There are a bunch of ideas for dev tools in the original post. For example if you integrate with linters, you could define more complex code smells without all the AST juggling. Upgrading rails apps (or other frameworks that have a similarly well-defined structure) to new versions might work, by defining monocles for old the old and new version.


It's not online but a little bit of that initial work went into greppo.io. I was thinking more in terms of severless platforms and not dev tools in general. However the theme of my thinking is that I don't know if there is a biz model here. As an open source tool, for sure!

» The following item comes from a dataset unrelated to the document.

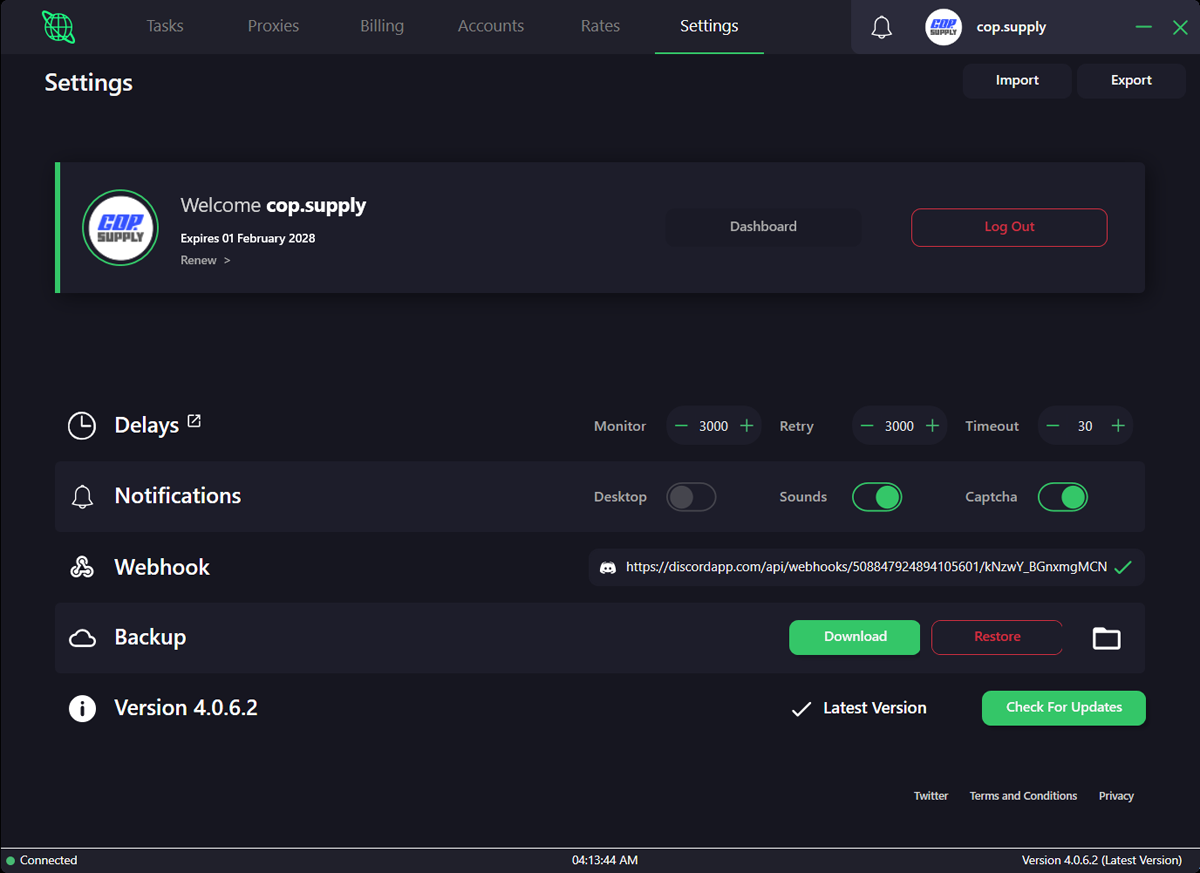Viewport: 1200px width, 873px height.
Task: Click the cop.supply avatar in top bar
Action: click(x=943, y=27)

It is a compiler/decompiler, data models is just a simple example. There are also examples of generating and parsing controllers, views, schema and route files. But you can define your own templates, so you can parse/generate pretty much anything that has conforms to a common structure.


Wow, those projects look really cool! There's definitely some overlap there.

I'd love to see it used for other projects/languages. At the bottom of the post I put a bunch of ideas that I'd integrate with it, if I had more time.


I don’t know enough about the Ruby ecosystem to definitively rule out the possibility you’re already using it, but in case you’re not currently… are you interested in using/supporting tree-sitter grammars? There’s a healthy ecosystem of well maintained grammars (of which the Ruby grammar is widely regarded as notably complex ;).

Feel free to get in contact (I’m easy to find) if you want to see if it makes sense to join forces/make this or something like it less of a solo effort. I have professional (open source, nothing will go to waste) and personal interest in this space and know other folks who do too.


OP here, we actually considered using the GetPut/Putget/CreateGet terminology during a refactor, but it didn't seem to map perfectly. As I understand it, with lenses you generally define them through a DSL. Monocle lets you define them through example code. The goal was to make it as easy as possible for a decent programmer to write a lot of them. I couldn't find that type abstraction in academic work, but it's entirely possible I didn't use the right search terms.


Mito looks interesting! Regarding the sin, I don't think it entirely applies here, unless I'm misunderstanding you - I'm not super familiar with transpilers.

In this case the template is also ruby code, but with placeholders for the values. So both the template and the input get parsed into ASTs, then both of them are recursively walked and compared on the fly. During that walk it builds up the data structure with initial values.

In the code generation direction it walks one AST and does lookups and rewrites with values from the values.

Does that make sense?


Gotcha. Pretty much the template language is close enough to the destination language that you don’t need an AST for the template language at all.

That makes sense! Seems like a legit simplification to take advantage of.

Do you have any plans to make the template language more advanced/complex?


Well, looking at the rails monocles (for matching controllers, views, etc) a common pattern is custom matchers/replacers for things like "ast.children.first.to_s.singularize.camelize", so a shorthand for defining those in both directions could be handy. Other than that, not right now.

But if there are common situations where you end up writing the same matchers/replacers, those would be prime candidates for built-in placeholders.